**EXCERPT TO READ**
######
We landed in Melbourne after our red-eye flight from Bali. Our then two-year-old was raging with fever (he was not ill when we boarded) and had screamed for five out of the six hours.
Dazed and confused, we joined the long line for international passport holders instead of the much shorter family line for Australians. We wasted 40 minutes. That was when our then four-year-old decided to vomit. We cleaned that up (FYI, immigration has spew bags), got past the custom dogs, hauled our stuff on to the insanely packed bus that would take us to the equally packed cheap car park, found our car and drove home, before collapsing into a heap.
I vowed to never travel again – except that we did, to Hong Kong and Vietnam the next year and to Hong Kong and Malaysia the year after that. We will probably go to Hong Kong again next year.
Why do I do this? I ask myself as I unpack the largely unused bottles, sprays, inhalers and the whole of our local chemist that I bought pre-trip.
Do I not have enough challenges as a parent?
When the laundry is finally done, I know the answer is not staying home for ever, never to leave again.
Like many Australians, I have family overseas, notably a centurion grandmother in Hong Kong who was widowed last year (RIP yeh yeh) so I have wanted, and will continue, to take my children to see their great-grandparent for as long as I can.
Hong Kong is also my birthplace and was home for the first seven years of my life. It’s half my children’s heritage so I never want it to feel foreign to them. I want them to feel the awe of the skyline and swelter in the humidity, ride all of the public transport and find comfort in Cantonese food.
I have always had an urge to travel. In my 20s I took off to live in London and backpack through Europe, lapping up the wonder and freedom of solo travel. In my 30s I ventured to South America with my boyfriend. We weathered the misread maps and timetables (mostly on my part), altitude sickness (also me), mystery tropical viruses (him) and food served on overnight buses (both).
We found inspiration in the Atacama desert and the Torres del Paine, in the Bolivian salt flats and the Brazilian jungle, and finally we found inspiration in each other. When we got back we felt as though we could do anything – even make lifelong commitments.
This boyfriend is now my husband and the father of said two children.
I want to pass on to the kids the joys of travel – and I suspect pandemic lockdowns deepened that motivation. When my then two-year-old daughter was locked in our small backyard (and I’m grateful we had one!) and confined to a 5km radius limit on where she could go, I dreamt of taking her to see the world when it was all over.
######
**DATA BLOCK**
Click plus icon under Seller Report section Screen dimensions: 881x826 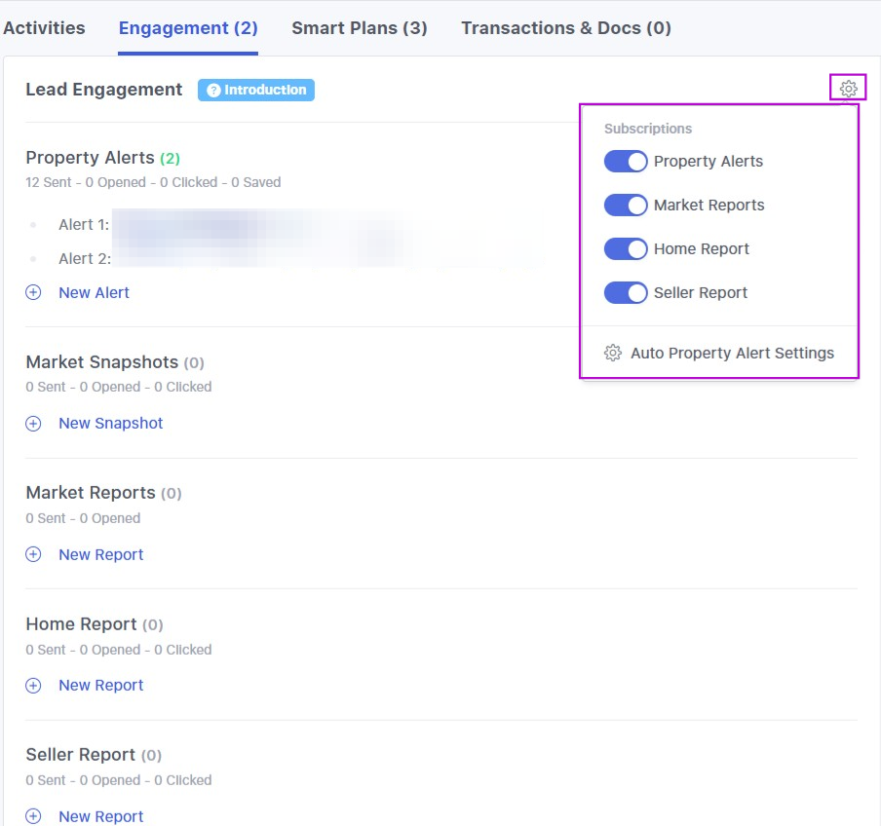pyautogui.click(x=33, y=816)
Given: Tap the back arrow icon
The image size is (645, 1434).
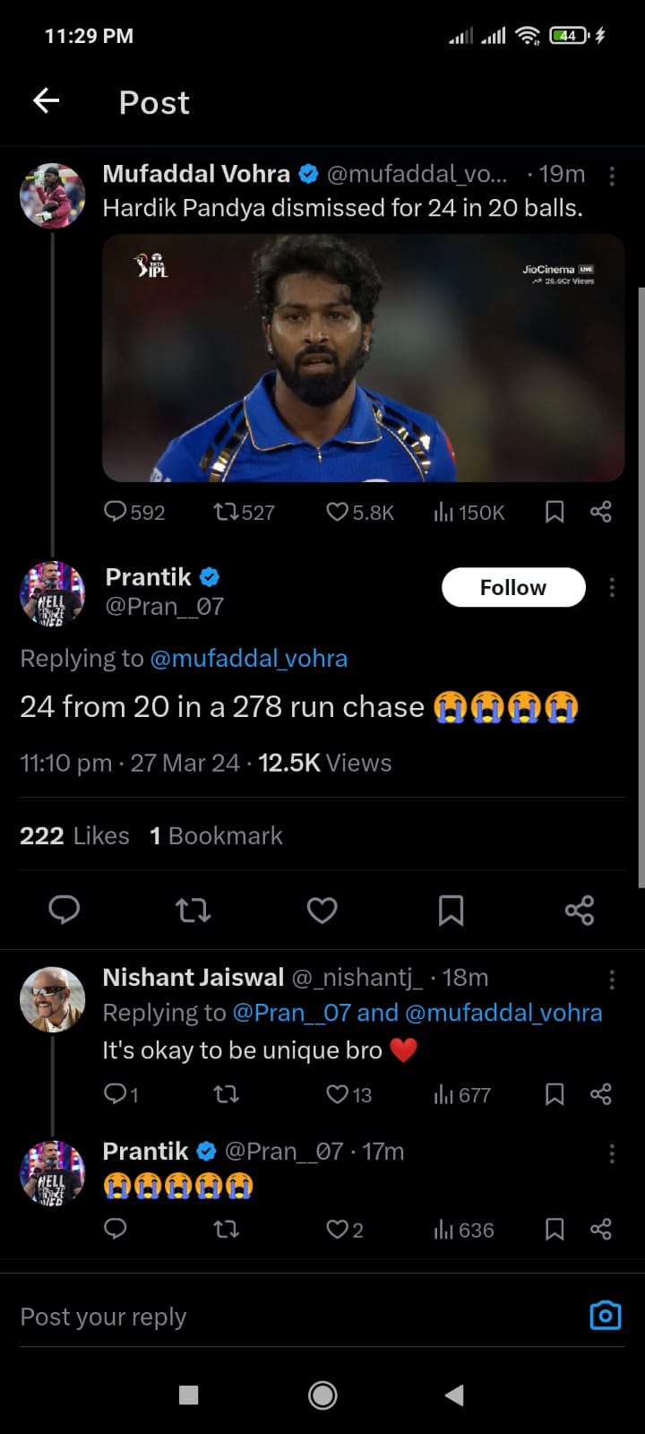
######
**YOUR INSTRUCTIONS**
In the family travel essay, how many minutes were lost by joining the line for international passport holders at Melbourne?

**RESPONSE TO THIS TASK**
40 minutes.